Here is Professor Ernst's abstract:
Proponents of legislative patent reform argue that the current patent system perversely impedes true innovation in the name of protecting a vast web of patented inventions, the majority of which are never even commercialized for the benefit of the public. Opponents of such legislation argue that comprehensive, prospective patent reform legislation would harm the incentive to innovate more than it would curb the vexatious practices of non-practicing entities. But while the “Innovation Act” wallows in Congress, there is a common law tool to protect innovation from the patent thicket lying right under our noses: the reverse doctrine of equivalents. Properly applied, this judge-made doctrine can be used to excuse infringement on a case-by-case basis if the court determines that the accused product is substantially superior to the patented invention, despite proof of literal infringement. Unfortunately, the reverse doctrine is disfavored by the Court of Appeals for the Federal Circuit and therefore rarely applied. It was not always so. This article is the first comprehensive study of published opinions applying the reverse doctrine of equivalents to excuse infringement between 1898, when the Supreme Court established the doctrine, and the 1982 creation of the Federal Circuit. This “lost precedent” reveals a flexible doctrine that takes into account the technological and commercial superiority of the accused product to any embodiment of the patented invention made by the patent-holder. An invigorated reverse doctrine of equivalents could therefore serve to protect true innovations from uncommercialized patents on a case-by-case basis, without the potential harm to the innovation incentive that prospective patent legislation might cause.Interestingly, according to Ernst, "the Second, Sixth, and Ninth Circuits had precedent requiring that the district court must always consider reverse equivalents prior to determining infringement," and the standard was only whether the accused product was "substantially changed," not whether it was a "radical improvement" (a standard that emerged from scholarly articles, not case law).

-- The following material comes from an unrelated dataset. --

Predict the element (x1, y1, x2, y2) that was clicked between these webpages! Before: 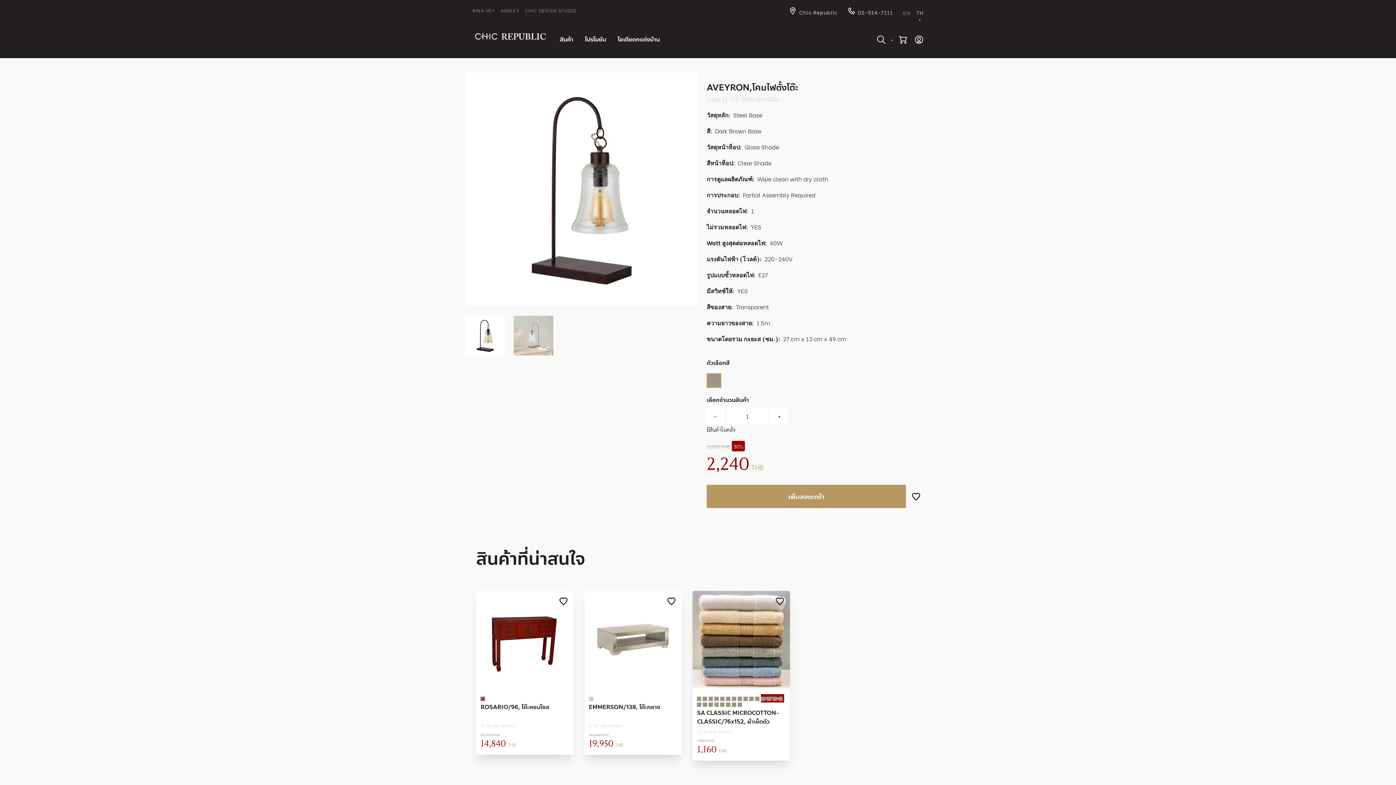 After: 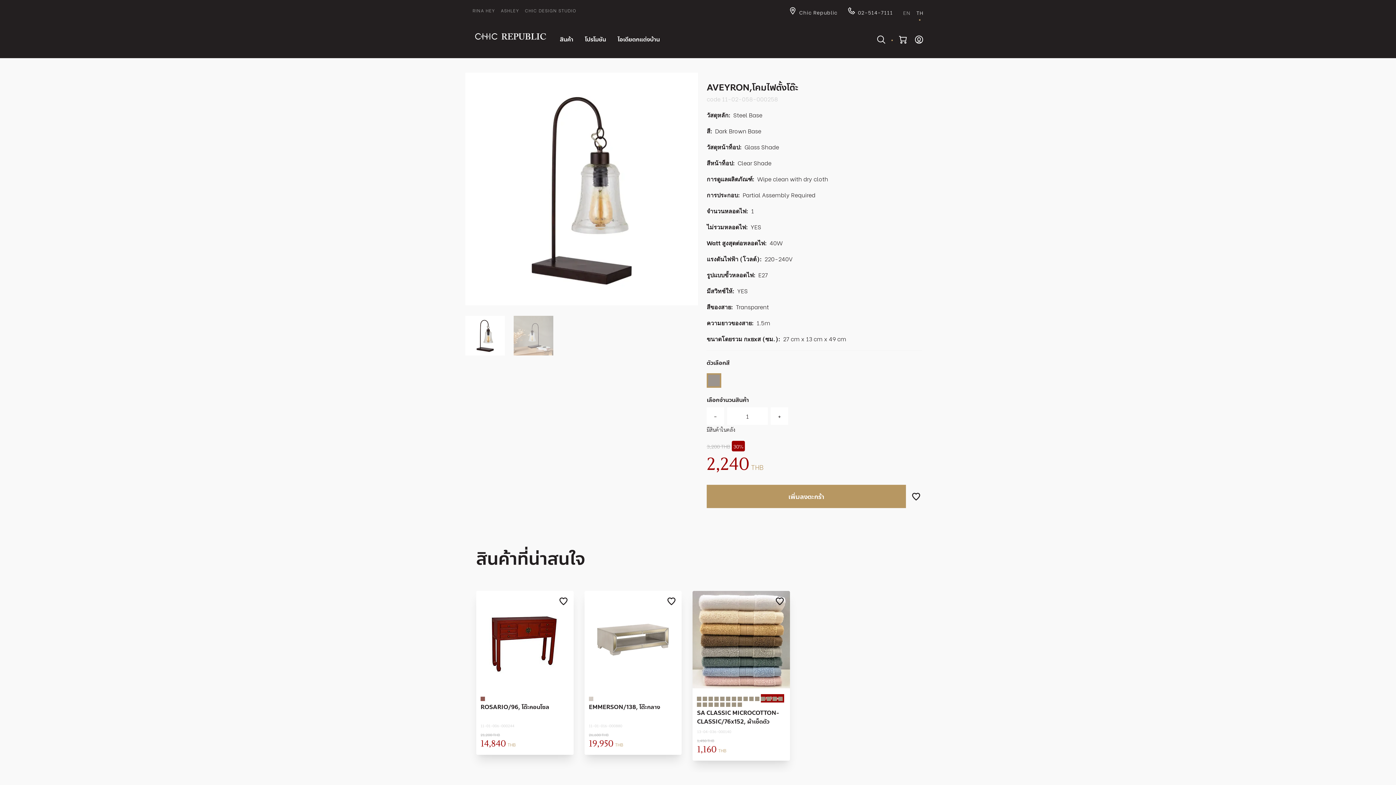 Action: bbox: (706, 373, 721, 388)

I don't have high hopes for the revival of this doctrine, but the Federal Circuit has made clear that it is not dead yet; for example, Plant Genetic Systems v. DeKalb (2003) quoted an earlier case as saying that "the judicially-developed 'reverse doctrine of equivalents' . . . may be safely relied upon to preclude improper enforcement against later developers." So litigators should keep this in their toolkits, just in case.